# TASK INSTRUCTIONS:
A) Please copy the passage from the project page from "Characterization of soils" up to and including "f. sp. spinaciae.".
B) Name each practice the project page lists under Pest Management.

PASSAGE Block Start

Characterization of soils properties associated with suppression of Fusarium wilt in spinach seed crops, and development of a quantitative molecular assay for Fusarium oxysporum f. sp. spinaciae.

Project Overview

GW08-005
Project Type: Graduate Student
Funds awarded in 2008: $19,960.00
Projected End Date: 12/31/2010
Region: Western
State: Washington
Graduate Student:
Emily Gatch
Email
Principal Investigator:
Dr. Lindsey du Toit
Email
Washington State University

Commodities

  • Vegetables: greens (leafy)

Practices

  • Crop Production: foliar feeding, tissue analysis
  • Education and Training: extension, on-farm/ranch research, participatory research
  • Farm Business Management: risk management
  • Pest Management: cultural control, economic threshold, integrated pest management, physical control
  • Soil Management: soil analysis

    Project objectives from proposal:

    Project Description

    (a) Statement of Problem
    The long, dry summer days with mild temperatures in the maritime Pacific Northwest (PNW) make this the only region of the U.S. suitable for spinach seed production (5). As a result, Washington and Oregon seed growers produce up to 50% of the U.S. and 25% of the world spinach seed supply annually (5). However, the acidic soils of this region are highly conducive to Fusarium wilt of spinach (5). The disease is caused by the soilborne fungus Fusarium oxysporum f. sp. spinaciae, and has become the most limiting factor for spinach seed production in the U.S. (5). Management of the disease by soil fumigation is cost-prohibitive, so growers avoid significant yield losses from this disease by crop rotations of 12-15 years for susceptible parent lines, and 8-10 years for partially resistant lines. Although cultivars with partial resistance are available, most carry little or no resistance. Also, growers have no choice of the lines they are contracted to grow for seed. In contrast, spinach seed is grown on alkaline, calcareous soils in Denmark on 4- to 5-year rotations without losses to Fusarium wilt (3). Lime amendments have been shown to decrease significantly the severity of diseases caused by formae speciales of F. oxysporum (4,8,9) and other soilborne pathogens (7,12). This includes research by du Toit et al. (4), funded by the Puget Sound Seed Growers’ Assoc., on calcitic lime (CaCO3) applications for control of spinach Fusarium wilt. The mechanism(s) of control have been associated with a complex of factors, including micronutrient deficiencies incurred by the pathogen under alkaline soils and/or greater capacity of antagonistic bacterial populations in the soil (1,2). Higher soil pH affects availability of nutrients in the soil, including zinc, manganese, and iron, which affects aggressiveness of some plant pathogens (2). In addition, growth of bacterial populations antagonistic to F. oxysporum is favored at neutral soil pH and adequate soil moisture (1). Spinach seed growers in western Washington do not know until March 1st each year into which fields their crops will be planted, because the locations of the seed crops are finalized on March 1st to avoid unwanted cross-pollination among crops. Therefore, rapidly dissolving hydrated lime, Ca(OH)2, should be evaluated as a tool for soil pH change and disease control.

PASSAGE Block End
DATASET CONTENT Block Start

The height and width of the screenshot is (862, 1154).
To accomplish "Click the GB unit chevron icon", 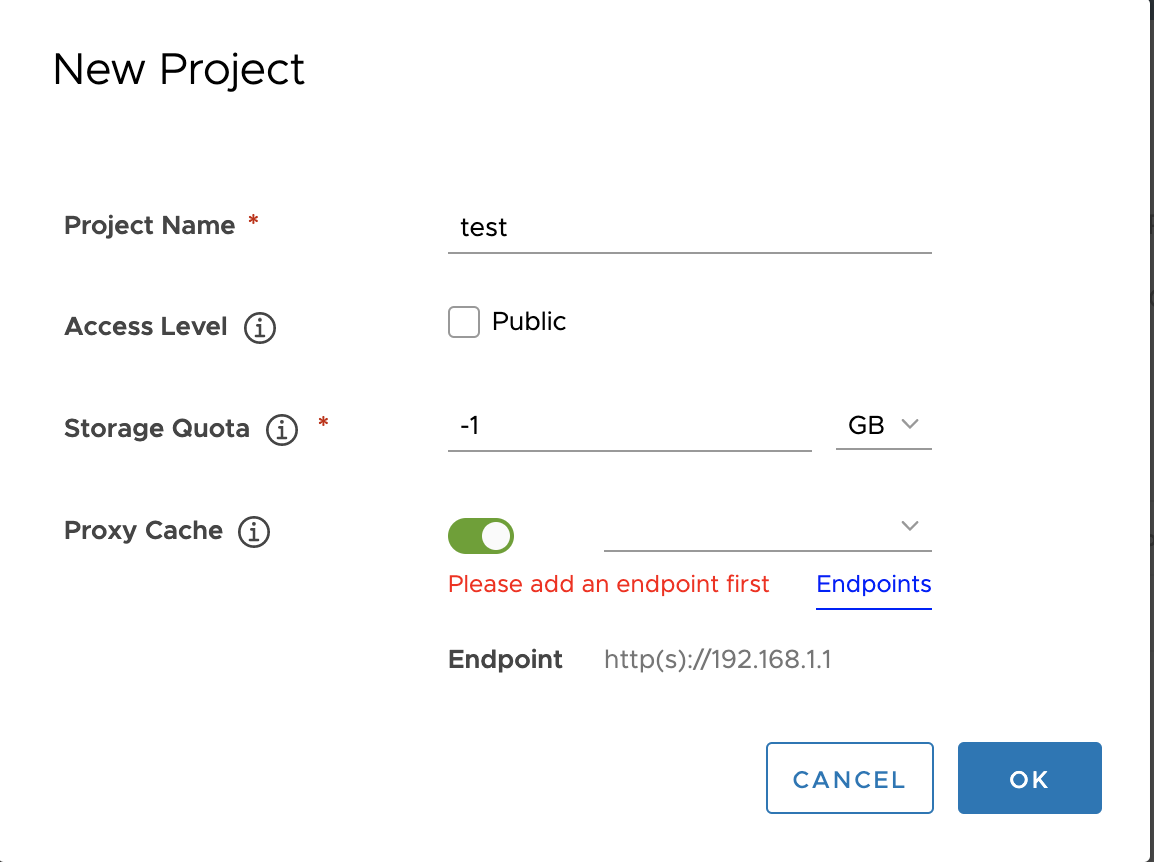I will [x=911, y=425].
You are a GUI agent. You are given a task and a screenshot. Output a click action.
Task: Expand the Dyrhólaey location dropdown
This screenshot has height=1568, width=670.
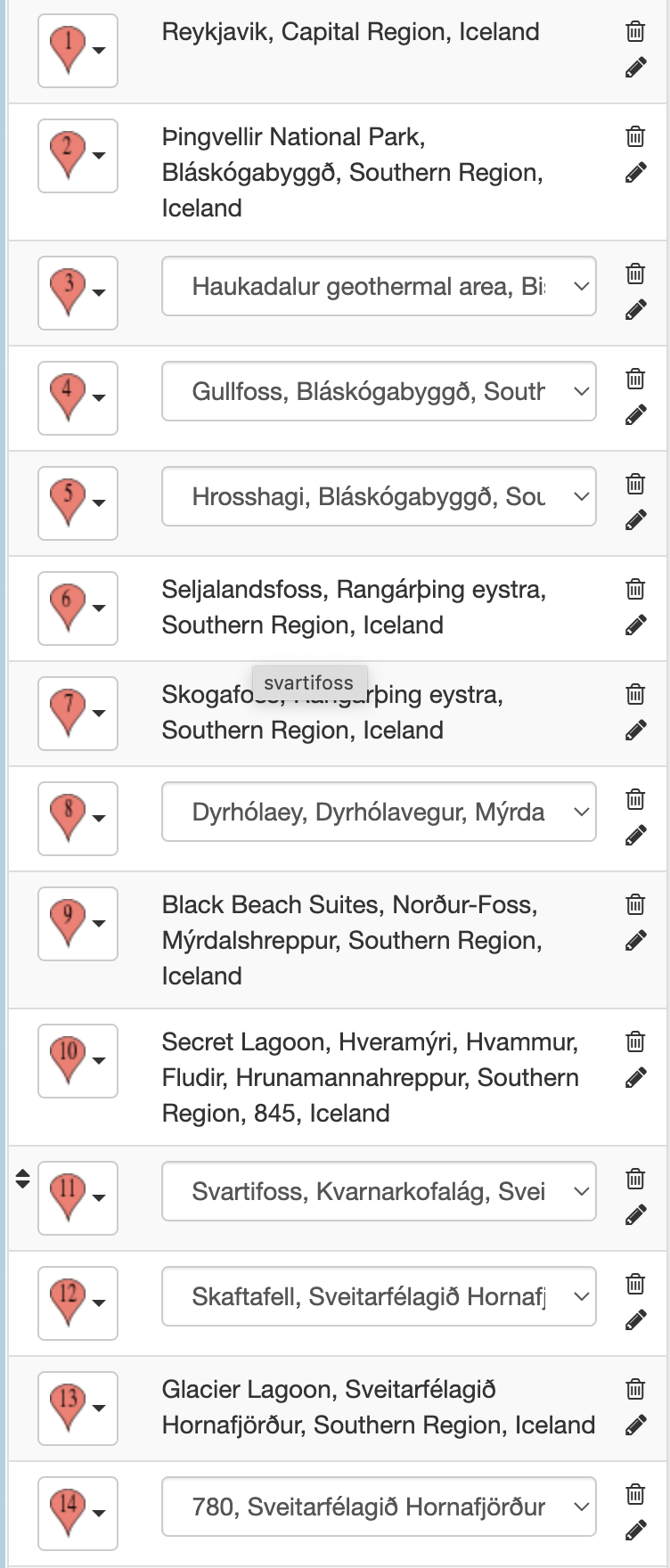(x=379, y=812)
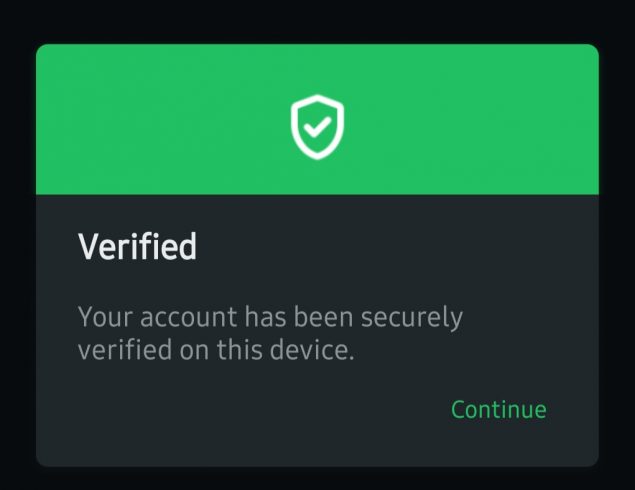Click the white shield verification icon

[x=317, y=127]
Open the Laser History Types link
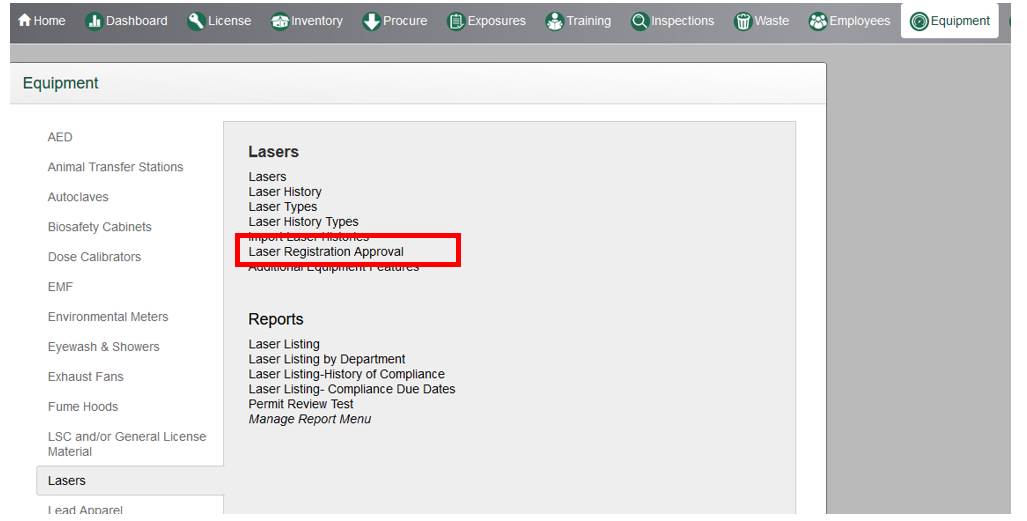 303,222
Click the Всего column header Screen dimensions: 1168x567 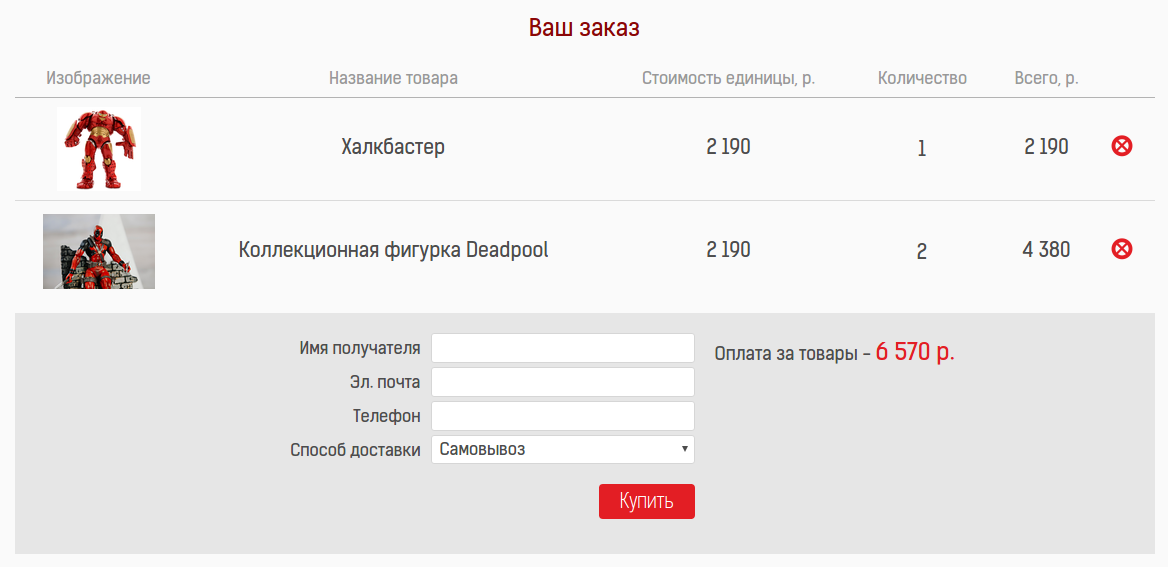tap(1046, 78)
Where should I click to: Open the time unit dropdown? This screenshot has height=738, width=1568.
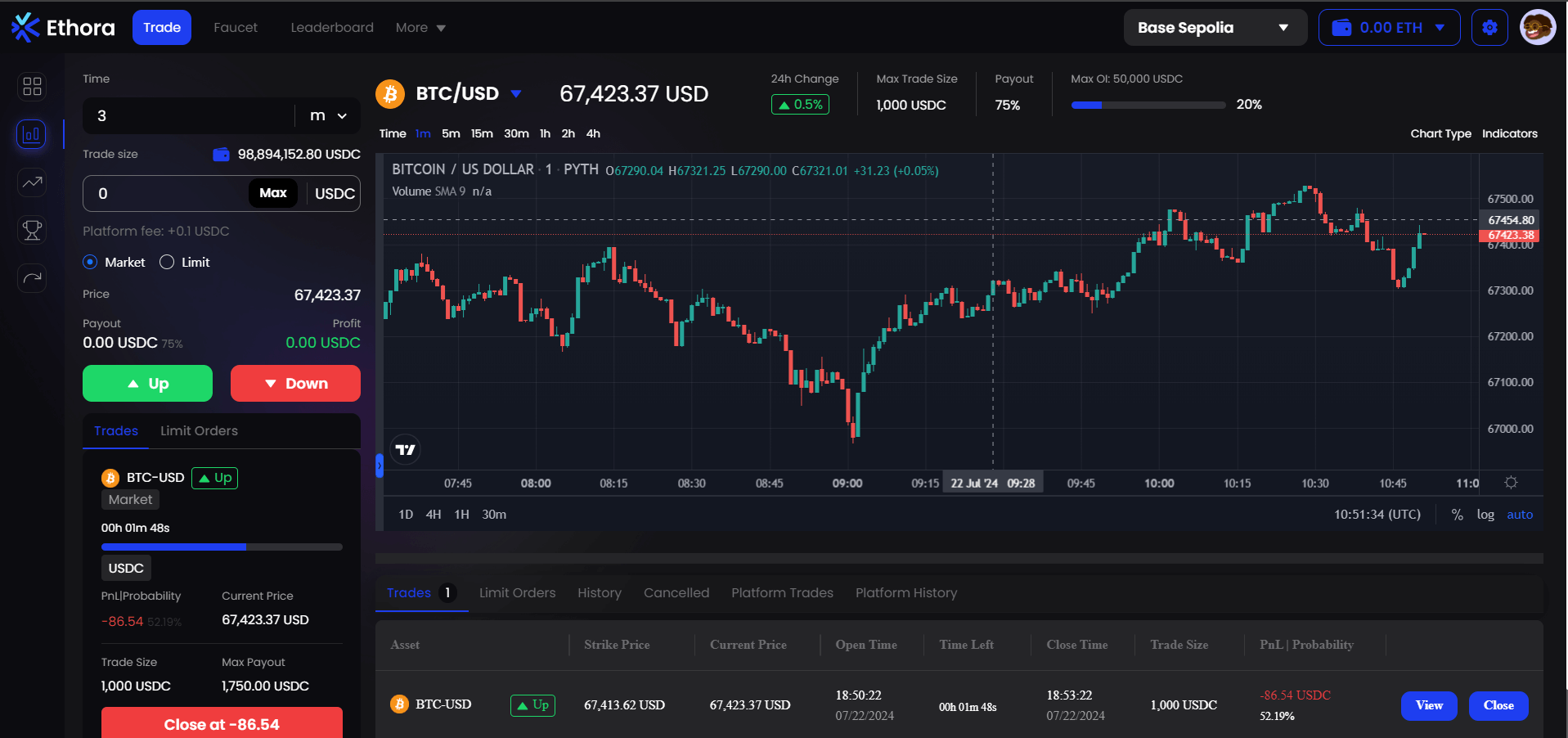pyautogui.click(x=329, y=116)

DATASET CONTENT Block End

# SOLUTIONS TO EACH TASK:
A)
Characterization of soils properties associated with suppression of Fusarium wilt in spinach seed crops, and development of a quantitative molecular assay for Fusarium oxysporum f. sp. spinaciae.

B)
- cultural control
- economic threshold
- integrated pest management
- physical control